→ **EXERCISE BRIEF**
Review the material and extract every line in which the word "Given" occurs.

→ **DATA SHOWN**
::::
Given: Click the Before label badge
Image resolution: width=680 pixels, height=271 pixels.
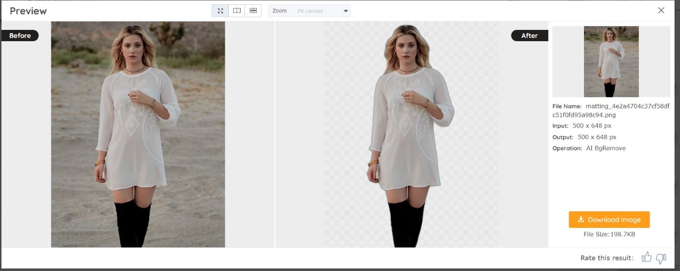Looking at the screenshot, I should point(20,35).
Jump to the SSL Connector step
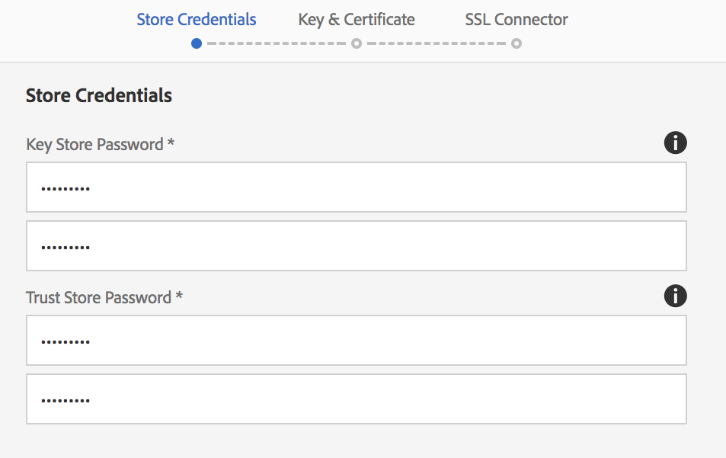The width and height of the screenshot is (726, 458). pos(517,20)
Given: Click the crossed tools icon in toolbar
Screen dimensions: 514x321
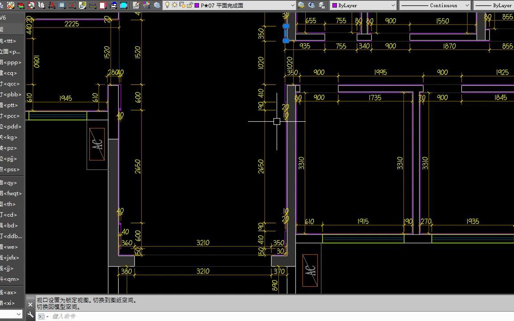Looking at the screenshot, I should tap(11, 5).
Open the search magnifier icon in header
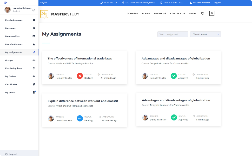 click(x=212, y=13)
::::
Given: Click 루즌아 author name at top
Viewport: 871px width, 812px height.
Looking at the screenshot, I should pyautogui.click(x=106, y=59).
::::
→ **WRITTEN SOLUTION**
Given: Click the Before label badge
Given: Click the crossed tools icon in toolbar
Given: Click 루즌아 author name at top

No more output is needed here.